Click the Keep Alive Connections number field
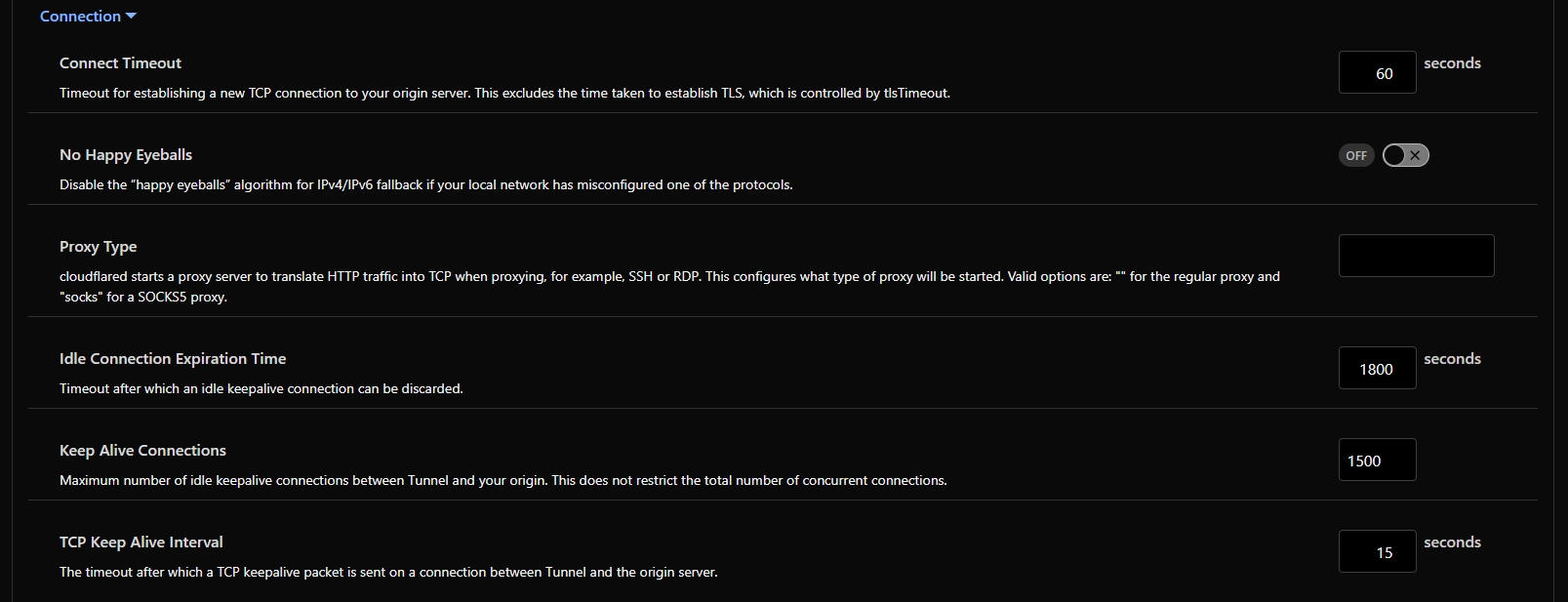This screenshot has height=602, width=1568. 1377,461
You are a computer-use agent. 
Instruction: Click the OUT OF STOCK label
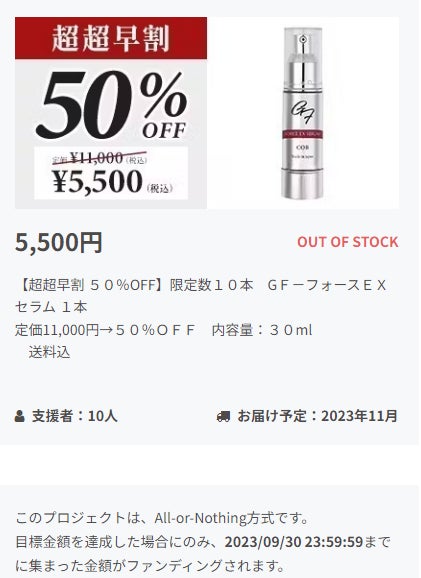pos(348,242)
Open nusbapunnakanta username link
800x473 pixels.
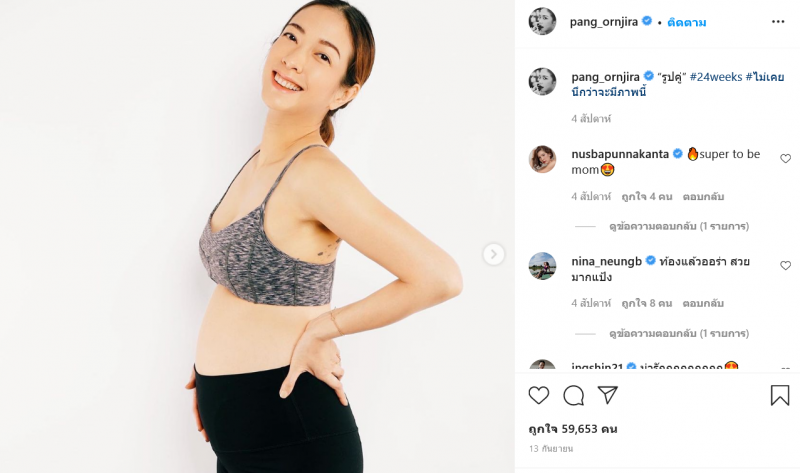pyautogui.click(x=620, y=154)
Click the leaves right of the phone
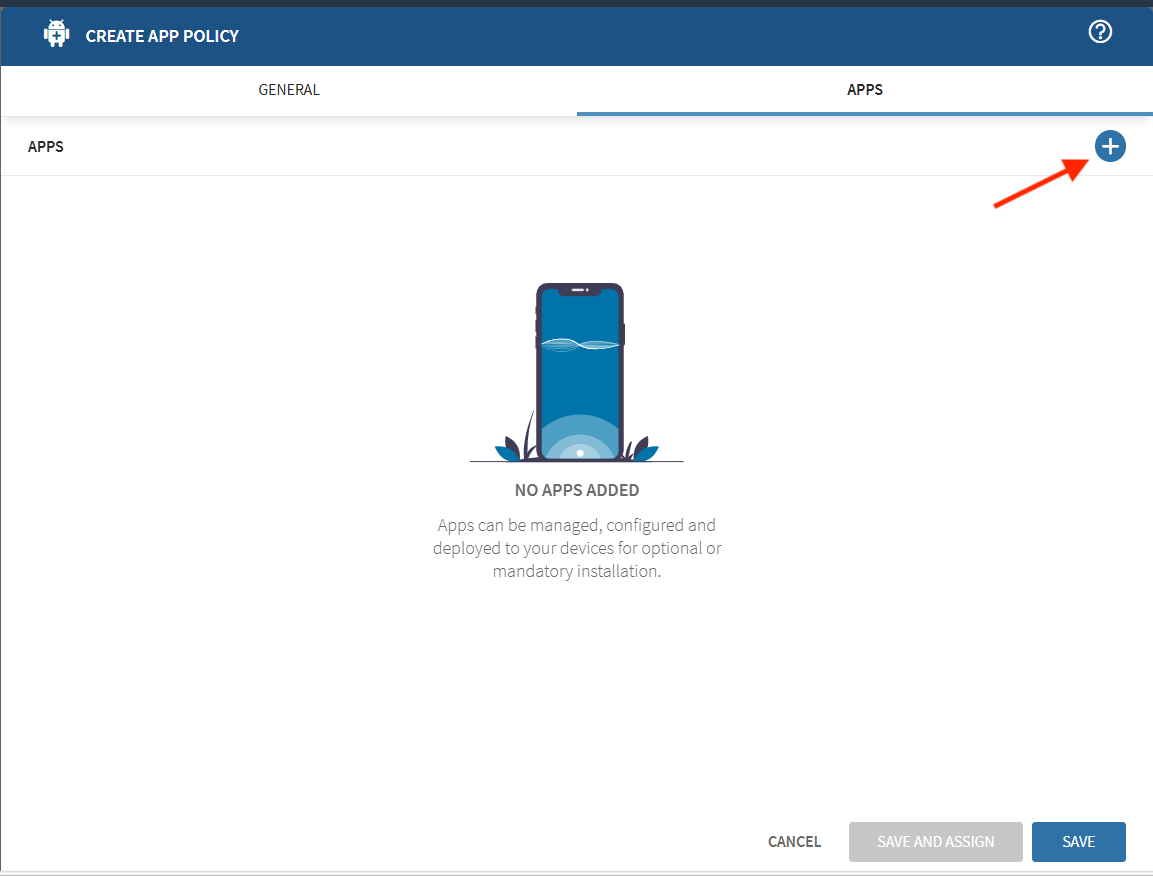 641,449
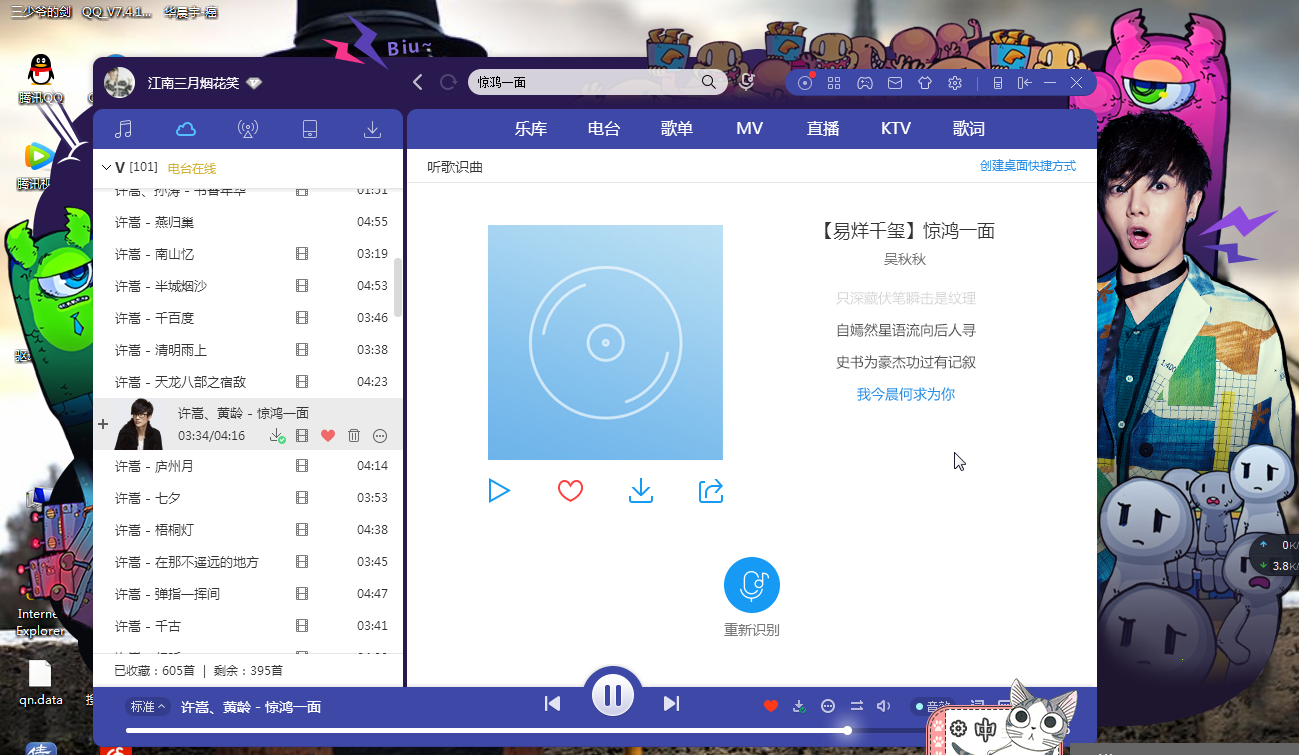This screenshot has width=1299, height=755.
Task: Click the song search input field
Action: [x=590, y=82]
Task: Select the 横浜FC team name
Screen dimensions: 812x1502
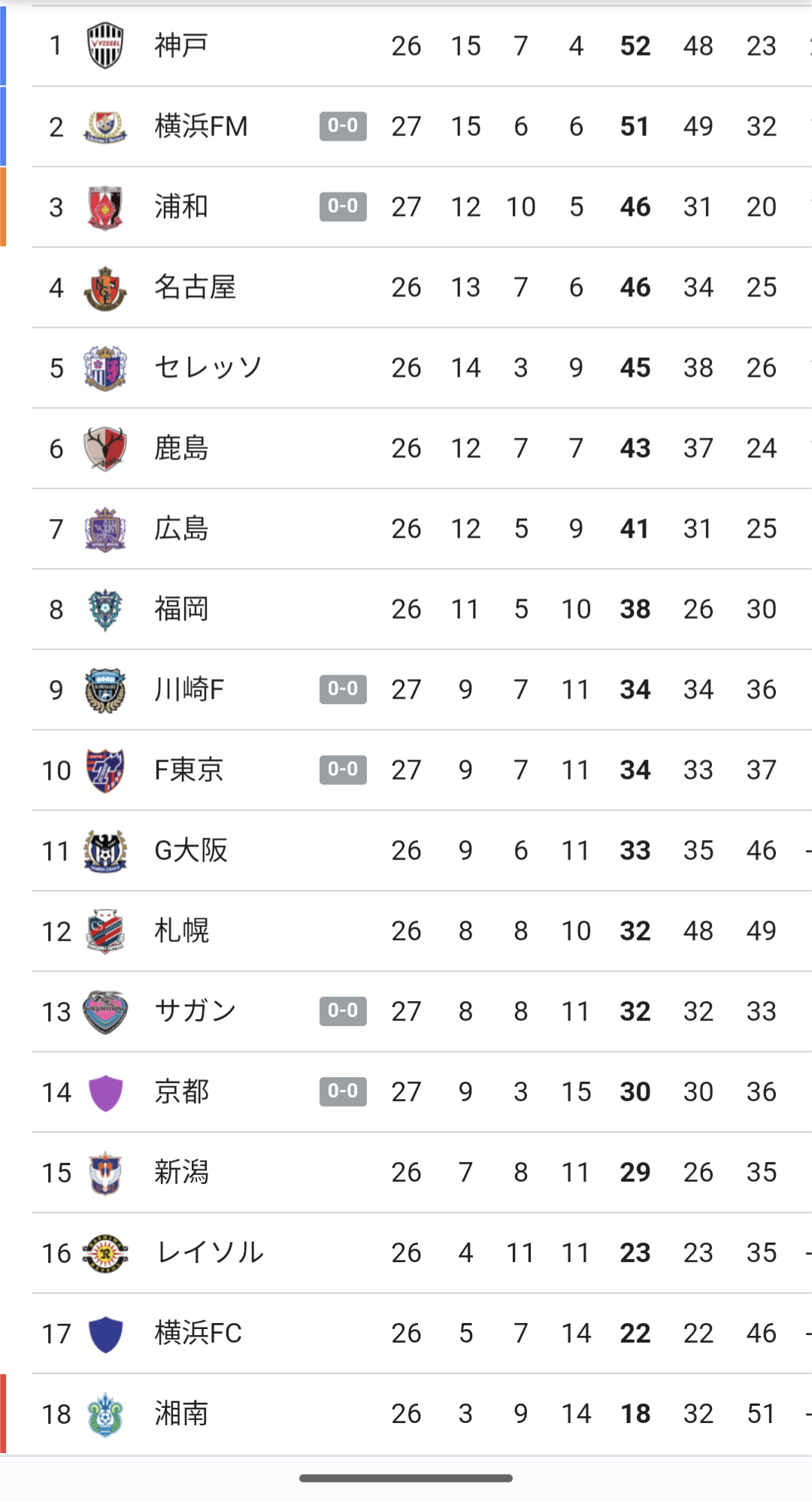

-- GOAL OF THE EXERCISE --
Exact repetition of all the records is required, with the pictures excluded.

-- RESULT OF THIS TASK --
Click the Keep Alive Connections number field
This screenshot has height=602, width=1568. 1377,461
You are a computer-use agent. 
Instruction: Click the OUT OF STOCK label
pos(348,242)
Open nusbapunnakanta username link
800x473 pixels.
pyautogui.click(x=620, y=154)
Click the leaves right of the phone
 641,449
This screenshot has width=1299, height=755.
Task: Click the song search input field
Action: [x=590, y=82]
Task: Select the 横浜FC team name
Screen dimensions: 812x1502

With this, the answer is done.